Boone Kirkman

Personal information
- Nickname: "Boone" "Boom Boom"
- Born: Daniel Victor Kirkman February 6, 1945 (age 81) Vallejo, California, U.S.
- Height: 6 ft 1 in (185 cm)
- Weight: 210 lb (95 kg)

Boxing career
- Weight class: Heavyweight
- Stance: Orthodox

Boxing record
- Wins: 36
- Win by KO: 25
- Losses: 6

= Boone Kirkman =

American boxer

Daniel Victor "Boone" Kirkman (born February 6, 1945) is an American former professional heavyweight boxer. He was a Contender throughout his career and scored notable victories over Heavyweight World Champion Jimmy Ellis, as well as Top Contenders and Heavyweight Title Challengers Eddie Machen, Doug Jones, José Roman and Ron Stander. He also had fights against all-time greats such as Two-Time Heavyweight Champion George Foreman, World Heavyweight Champion Ken Norton, and World Heavyweight Title Challenger Ron Lyle, who was known for his brutal knockout power. He compiled a record of 36–6 with 26 knockouts.

Kirkman spent his entire career based in Seattle, Washington.

==Early life==
Kirkman was born in Vallejo, California in 1945 to Oehm and Margarite Kirkman. His father, a naval officer, was stationed there at the time. When his father was discharged from the Navy, the family moved back to Renton, Washington, where Kirkman's grandfather initially settled.

From a young age, Kirkman's favorite activities were hunting, fishing, and hiking throughout the state of Washington with his father. He frequently stopped to view plant and animal life, earning him his lifelong nickname of "Boone". Growing up in Renton, a working-class community, Kirkman joined a group of 20 teenagers called the "Buds" that regularly drank alcohol and smoked. Considering the rampant street crime in the area, this was only of moderate concern to Kirkman's father. During this time, Kirkman became interested in boxing during regular sparring sessions with his older brother Steve.

Noting Kirkman's lack of interest in reading, a school friend recommended Rocky Graziano's autobiography Somebody Up There Likes Me, which was adapted into a film starring Paul Newman a year later. Kirkman's fondness of both the book and the film catalyzed him to pursue boxing at a serious level.

Kirkman's first training sessions at age 14 involved traveling to a south Seattle gymnasium to work out from his school in Renton. The venue was suggested to him by former professional Joey Velez. Kirkman took a year-long hiatus from boxing due to injury, but returned to the gym and won several local Golden Gloves events afterward, slowly building a reputation.

His popularity exploded in March 1965 when he won the AAU Heavyweight Boxing national title in Toledo, Ohio. Following the event, he was signed by Seattle-area fight manager Jack Hurley. Kirkman assumed co-ownership of his family's pub; The Melrose Tavern, shortly after his signing. Between bar tending shifts, Kirkman incorporated training, and spent most nights punching a speed bag, entertaining spectators.

==Professional career==
Boone Kirkman's professional career lasted from 1966 to 1978. He finished with a record of 36–6, with a 60 knockout percentage and a peak ranking of seventh.

★ ★ ★ ★ ★ ★ ★

● WHAT IS BEING ASKED
Do the following statements agree with the Boone Kirkman article? Answer yes or no for each, quoting the deciding words. 1. Kirkman won the AAU Heavyweight national title in Toledo, Ohio. 2. Kirkman's first training sessions were held at a gymnasium in Renton. 3. Kirkman's brother Steve was younger than him.

● RAW DATA
★ ★ ★ ★ ★ ★ ★

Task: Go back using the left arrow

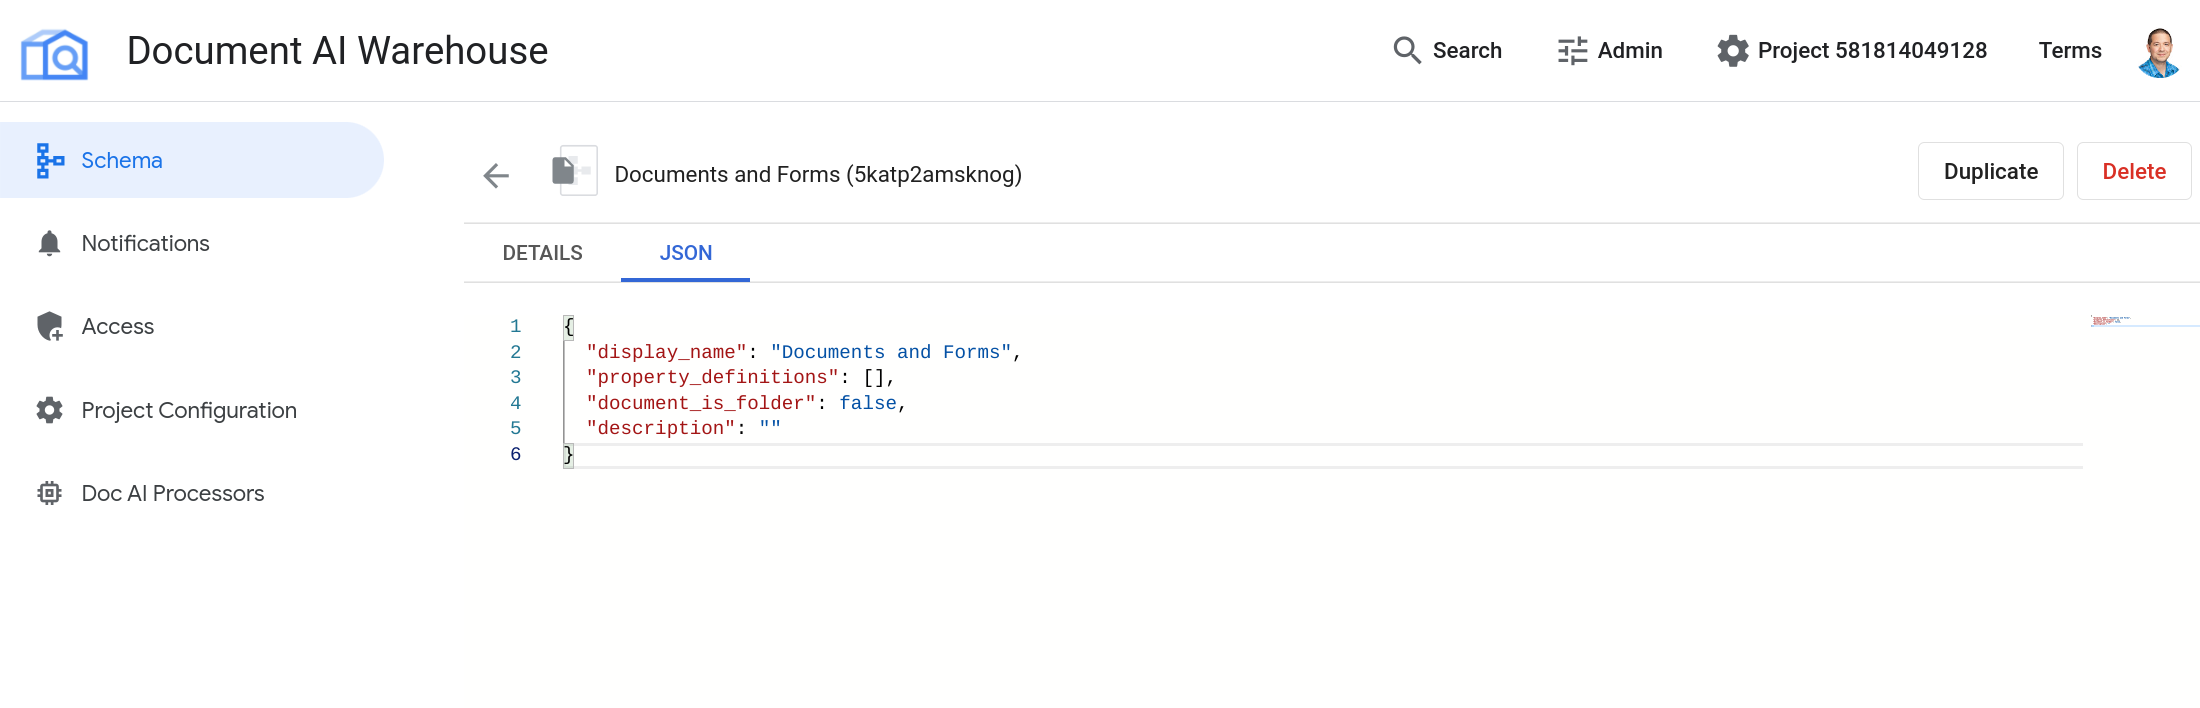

★ ★ ★ ★ ★ ★ ★

● RESPONSE TO THE TASK
1. Yes: "he won the AAU Heavyweight Boxing national title in Toledo, Ohio"
2. No: "traveling to a south Seattle gymnasium to work out from his school in Renton"
3. No: "sparring sessions with his older brother Steve"